[Items listed in a dataset]
=-=-=-=-=

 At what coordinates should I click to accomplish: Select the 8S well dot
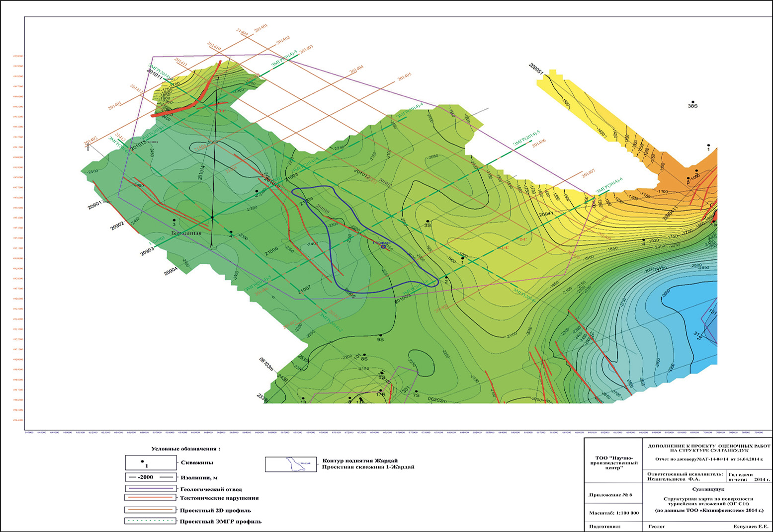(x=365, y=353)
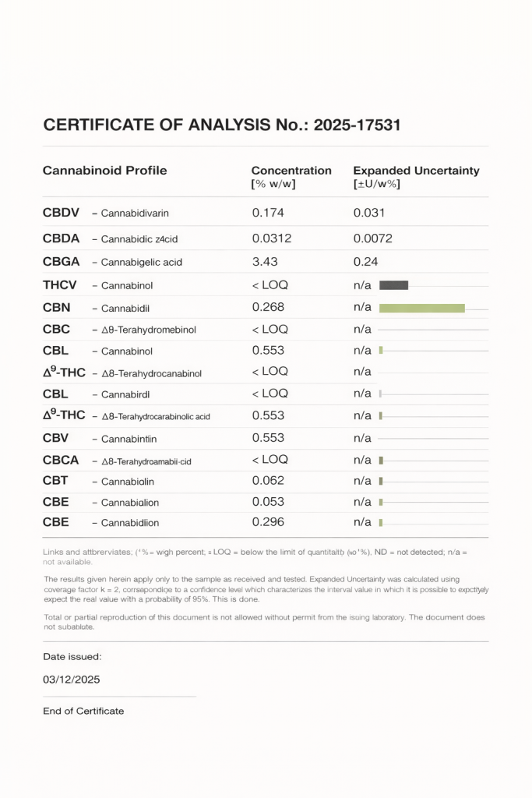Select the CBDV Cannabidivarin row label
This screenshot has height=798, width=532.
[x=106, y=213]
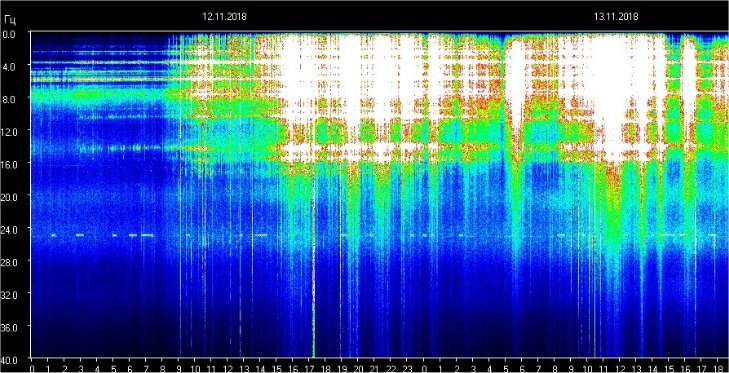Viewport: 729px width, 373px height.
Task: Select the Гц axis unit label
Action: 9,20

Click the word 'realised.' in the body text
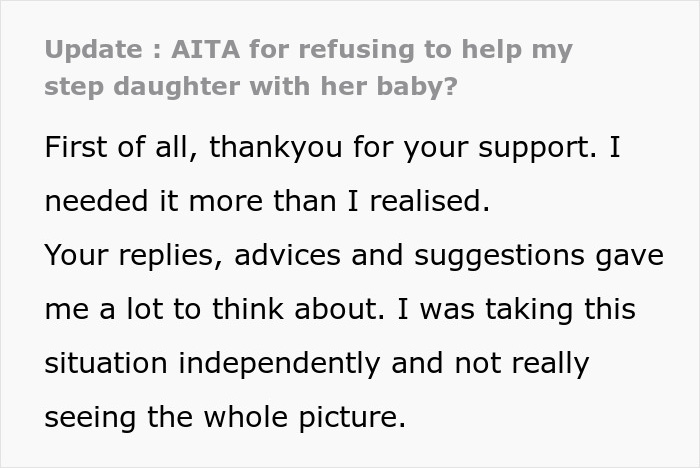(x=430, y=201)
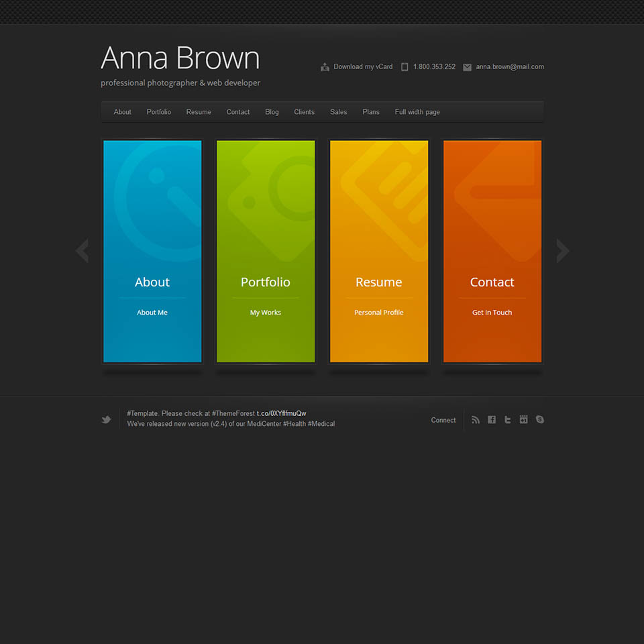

=-=-=-=-=

- **Brief**
Each line of the data should be quoted exactly, with pictures left out.

- **Answer to the exercise**
 At what coordinates should I click to accomplish: Select the 8S well dot
(x=365, y=353)
Select the CBDV Cannabidivarin row label
This screenshot has height=798, width=532.
[x=106, y=213]
Viewport: 729px width, 373px height.
Task: Select the Гц axis unit label
Action: 9,20

Click the word 'realised.' in the body text
(x=430, y=201)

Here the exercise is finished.